Covid-19

Covid-19 drug trial to resume

Johannesburg – The World Health Organization (WHO) has resumed global trials of the anti-malaria drug, hydroxychloroquine as a possible treatment for Covid-19.

  The WHO suspended the study after two research papers in respected journals flagged health dangers.

But those papers were withdrawn last week; just as South Africa prepared to enrol its first patients in the International Solidarity Trial.

  The New England Journal and Lancet have retracted studies that vilified the hydroxychloroquine medication; saying the authors were unable to independently verify the data behind the analysis. Questions were asked about the integrity of the data obtained from a little-known company called Surgisphere; which claimed to have sourced information from over a thousand hospitals around the world.

  Last month the WHO stopped the use of hydroxychloroquine in the Solidarity Trial based on those studies, a decision it reversed last week.

  The WHO said it should have asked for the database; but accepted the report because it was published in the well-respected Lancet.

  Solidarity Trial co-principal investigator Professor Helen Rees said there are over 130 trials going on worldwide with hydroxychloroquine for Covid-19, and the study is about to get underway in South Africa.

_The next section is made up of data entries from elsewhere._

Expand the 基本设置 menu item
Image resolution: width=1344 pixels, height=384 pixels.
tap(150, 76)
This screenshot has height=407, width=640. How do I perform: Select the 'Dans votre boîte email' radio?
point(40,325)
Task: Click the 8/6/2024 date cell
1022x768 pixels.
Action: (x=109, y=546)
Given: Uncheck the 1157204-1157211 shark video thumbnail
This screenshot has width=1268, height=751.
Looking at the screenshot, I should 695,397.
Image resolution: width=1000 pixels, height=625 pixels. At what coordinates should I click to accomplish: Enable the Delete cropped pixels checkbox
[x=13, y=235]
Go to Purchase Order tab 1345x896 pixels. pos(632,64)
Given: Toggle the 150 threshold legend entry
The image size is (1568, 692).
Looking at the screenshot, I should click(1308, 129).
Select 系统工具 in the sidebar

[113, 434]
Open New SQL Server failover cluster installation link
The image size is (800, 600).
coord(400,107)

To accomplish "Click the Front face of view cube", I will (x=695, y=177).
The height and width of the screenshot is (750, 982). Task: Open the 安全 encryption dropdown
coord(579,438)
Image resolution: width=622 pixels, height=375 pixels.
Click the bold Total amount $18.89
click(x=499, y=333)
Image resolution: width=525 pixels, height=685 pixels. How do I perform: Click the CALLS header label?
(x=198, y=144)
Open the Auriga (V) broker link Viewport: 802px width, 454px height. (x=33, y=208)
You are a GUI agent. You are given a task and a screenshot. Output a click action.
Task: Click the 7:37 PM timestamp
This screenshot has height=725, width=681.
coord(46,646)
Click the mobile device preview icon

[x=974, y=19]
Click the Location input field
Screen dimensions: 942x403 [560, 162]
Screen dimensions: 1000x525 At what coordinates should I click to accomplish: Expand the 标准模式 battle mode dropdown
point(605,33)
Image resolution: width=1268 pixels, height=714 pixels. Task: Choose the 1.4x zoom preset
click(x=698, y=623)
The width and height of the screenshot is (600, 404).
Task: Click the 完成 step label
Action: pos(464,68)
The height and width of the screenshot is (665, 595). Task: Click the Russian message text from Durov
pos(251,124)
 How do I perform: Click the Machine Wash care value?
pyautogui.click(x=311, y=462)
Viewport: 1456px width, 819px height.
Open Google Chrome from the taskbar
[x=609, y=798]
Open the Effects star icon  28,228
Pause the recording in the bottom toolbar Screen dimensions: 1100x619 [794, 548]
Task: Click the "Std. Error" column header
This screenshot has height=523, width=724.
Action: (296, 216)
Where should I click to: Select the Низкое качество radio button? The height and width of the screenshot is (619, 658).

   “Many of those studies were temporarily stopped and the WHO suspended the hydroxychloroquine arm of the study. The Solidarity trial has now been approved by the South African Health Products Regulatory Authority (SAHPRA), and is now in the final stages of discussion with the ethics committees. I think those will come through quite soon; so we hope the study will start within the next one to two weeks,” Rees said.